License Committee Chair Emma Mitts (37th) said she was nailed by a speed camera on Chicago Avenue once while rushing to a council meeting and refused to pay the ticket until the fine doubled.

"That $200 made me get my senses together," Mitts said, arguing to retain the lower threshold.

"Slow down. That’s what I tell you. Slow it down. Let’s obey the law. Let’s not break the law." Let’s drive right."

Northwest Side Ald. Anthony Napolitano (41st) said he voted to raise the ticketing threshold because he’s been "begging" without success for cameras at some of his ward’s most dangerous intersections.

Mayoral challenger Ray Lopez (15th) warned his colleagues not to "fall for" the mayor’s bogus safety argument.

"They’re not used for safety. They’re a cash cow of 164 cameras in very specific neighborhoods," Lopez said.

"It’s outrageous that … there are some neighborhoods with lots of schools and not a single camera and my community has a camera at every other school. People are paying a tax [in the form of fines] to benefit everyone else."

Lightfoot said she finds it "surreal that we’re even having this argument," considering the 174 traffic fatalities last year and the increased likelihood of a pedestrian being killed if struck at higher speeds.

"Increasing speeds encourages speeders to do more to destroy our residents," the mayor said.

Beale closed the debate by reminding his colleagues that "not one of the fatalities has been around a speed camera."

"My people can’t afford to keep paying these tickets. This is about relief. Don’t go for the okey-doke that this is about safety. This is about revenue, 1,000%," he said.

The alderpersons joining Beale in his rebellion included Ald. Pat Dowell (3rd), the mayor’s handpicked chair of the City Council’s Budget Committee.

"I know how I want to be treated as an alderman. I want my position respected. I want my understanding of what my community wants and needs respected. And I want to collaborate with the [mayor’s] office versus always having to find out things at the last minute," Dowell said.

Dowell even suggested ways to replace revenue lost to a higher ticketing threshold.

They include: raising the maximum fine for being caught on camera speeding from $100 to $125; eliminating nonpolice positions vacant for years that the city has "no intention of filling"; sunsetting tax-increment-financing districts early; installing cameras in areas "underserved" by video enforcement; enforcing parking and traffic violations that are "underticketed"; and increasing permit fees for "high-impact events."

The move to raise the ticket threshold was stalled more than once by Lightfoot and her allies on the council.

Last month, Lightfoot used a disputed parliamentary maneuver to preserve the lower threshold and prevent Beale from spearheading a move to raise it. According to Beale, the "stalling tactic" bought her more time to "twist arms" in classic Chicago political style.

The lower threshold has generated an avalanche of tickets and $59 million in revenue for the city since being imposed in March 2021.

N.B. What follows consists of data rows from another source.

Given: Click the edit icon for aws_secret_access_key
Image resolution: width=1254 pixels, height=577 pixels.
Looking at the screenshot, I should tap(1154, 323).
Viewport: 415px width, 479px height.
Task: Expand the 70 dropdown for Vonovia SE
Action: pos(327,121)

The day before the mayor’s forces exercised their right to defer consideration of the higher threshold until the July 20 council meeting, the Finance Committee voted 16-15 to raise the ticket threshold.

Lightfoot responded to that vote by calling out all 16 "yes" votes, challenging Chicagoans to "remember their names" when they go to the polls in February. Six members of Lightfoot’s hand-picked city council leadership team joined the rare rebellion, including Dowell and Zoning Committee Chair Tom Tunney (44th).

Top mayoral aides have spent months arguing the lower ticketing threshold is about safety — not revenue.

Earlier this month, Lightfoot changed her tune. She repeated the revenue argument again this week.

"If that bill were to go into law—and I don’t anticipate that it will—it would create at least a $30 million deficit this year, which no one who is a supporter has said how they would replace that income. And then, $40 million next year," she said.

"I do not intend to go to the taxpayers of this city and ask them for more resources when the City Council may approve something that is absolutely antithetical to safety in our city and is as fiscally imprudent as this one is."